Once they arrived at the station in London, things were relaxed again. Matthew finished the chapter and then three more before they arrived and once they did Mary was awake and invested in the story. Matthew felt like they were off to start a life of their own, it was so strange and such a treat to spend time with her alone, comfortable, away from the tangled webs they wove at Downton.
How he wished he could spend all of his time riding trains with Lady Mary Crawley, for he so believed it was he for whom she was her true self, her best self...her loving, vulnerable, hurt and open and hopeful self. He wished for her to be herself for the world but was at least glad he was fortunate to know her.
As the train pulled smoothly into the busier station in London, they stood and collected their things and Mary perched her hat over her hairdo and Matthew bent over to pick up his bag, still packed from Manchester and London the day before. He instinctively grimaced as he moved his stiffened back and before he could massage the ache away he felt Mary's hand there. Matthew straightened as she rubbed her small, gloved hand in a firm circle and looked very seriously, very meaningfully at him.

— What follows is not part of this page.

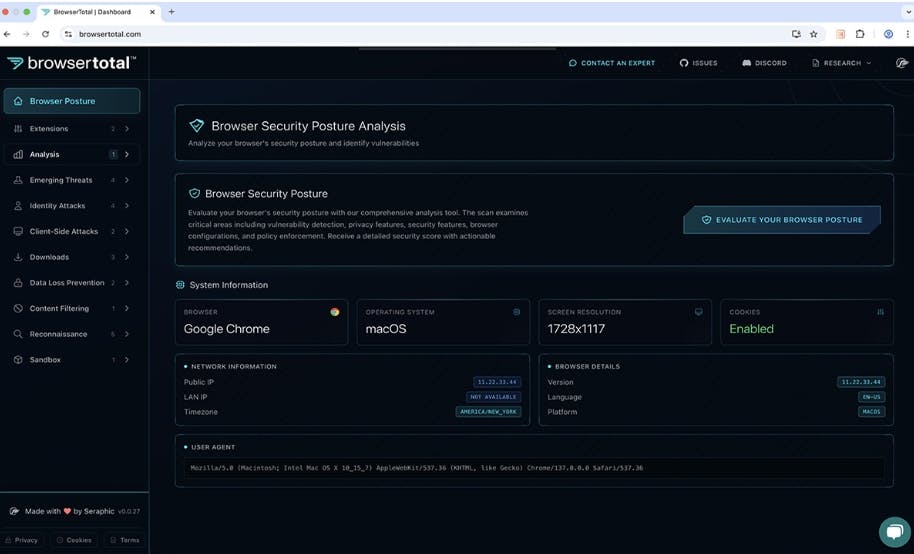Expand the Data Loss Prevention section

click(127, 283)
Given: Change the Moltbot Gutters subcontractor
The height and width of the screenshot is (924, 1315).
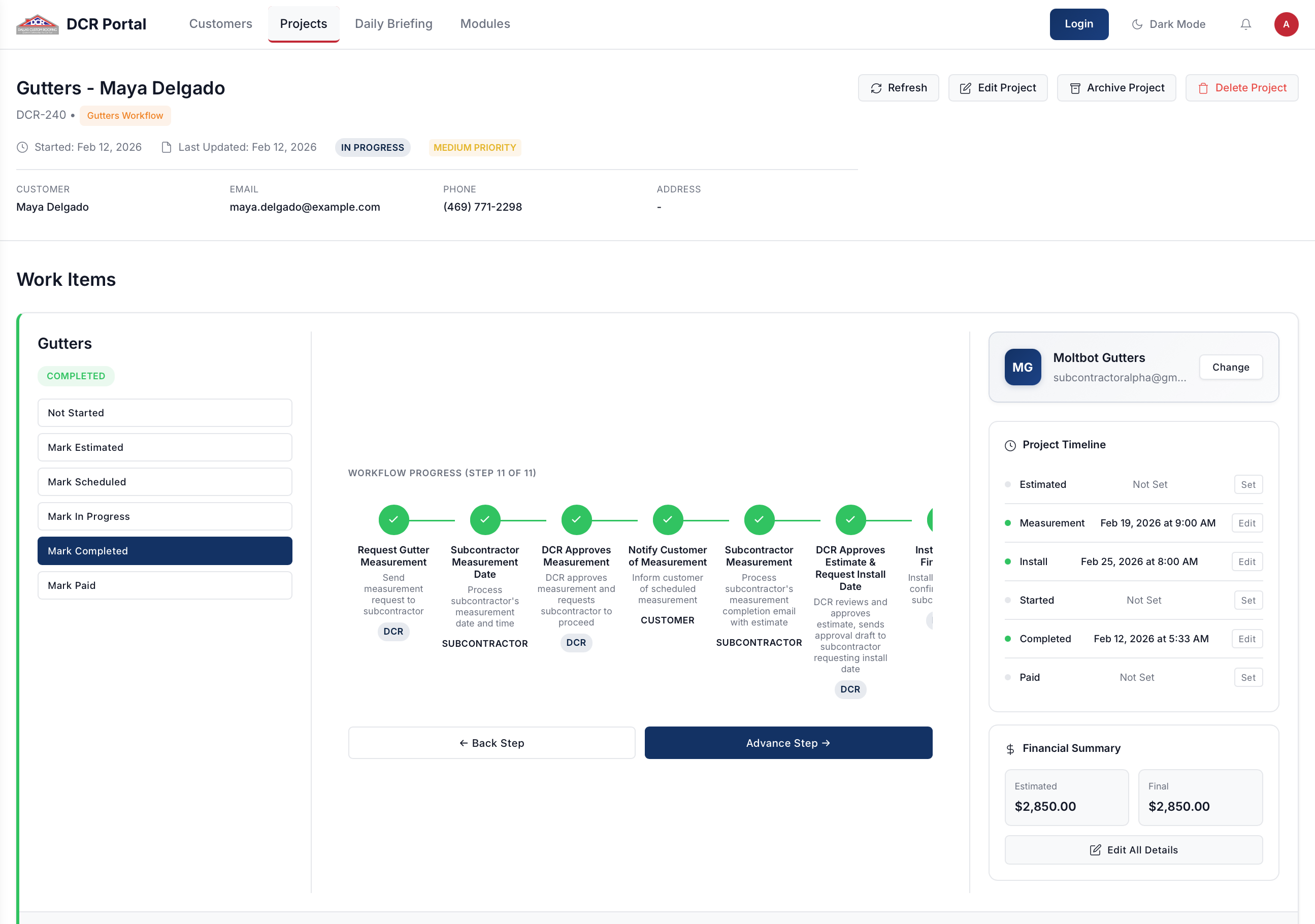Looking at the screenshot, I should [1231, 367].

"I wish I could help you feel completely better." Mary said, a line between her brows as she frowned with thought.
"You do help me." Matthew said simply, and he meant it, when had he ever felt better than with her near? She was his healer.
She smiled a small smile, and when she pulled her hand away from his back Matthew grasped it in both of his own.
"I wish I could help you feel completely better, too, Mary. And when or if there is anything I can do for that...please tell me, won't you?"
Mary said nothing, just squeezed his hand and nodded once, brown eyes shining.
Once off the train, Mary looked unsettled, up the street toward Carlisle's offices, then back to Matthew.
"You can't come with me, of course."
"Of course. What shall I do? Leave? Wait? Wander? Eat? I think I will eat, I have a splitting head. How long might you be?"
"What's the sense of leaving after you've imposed yourself so! I'm not sure, five minutes or two hours depending on his mood," Mary sighed, rolling her eyes. "Where will I find you?"
"I think I'll go across the street, it's a café I've been to before. It looks like rain later, so mind that when you do come. Godspeed, Mary."
"Oh Matthew, I'm not off to war..." She smiled in thanks, though, as she turned away and walked up the street, Carlisle's building visible from where they stood, nice and cozy in the hustle and bustle of the city. Matthew watched her leave, the clacking of her heels echoing on after her.
Matthew was frozen for a moment, standing there on the sidewalk outside of a busy shop, watching Mary walk away...in a big city, so different from their meetings in her home at Downton. How very many times had she watched him leave? It was hard for him, letting her go, even for a minute or two. If Matthew had been sensitive before he lost Lavinia, before he betrayed her and realized their relationship was not built on the same love that his with Mary would have been...he certainly would be sensitive now. He only wanted Mary close, only wanted all past wrongs forgotten and he wished she was ready to move on, too...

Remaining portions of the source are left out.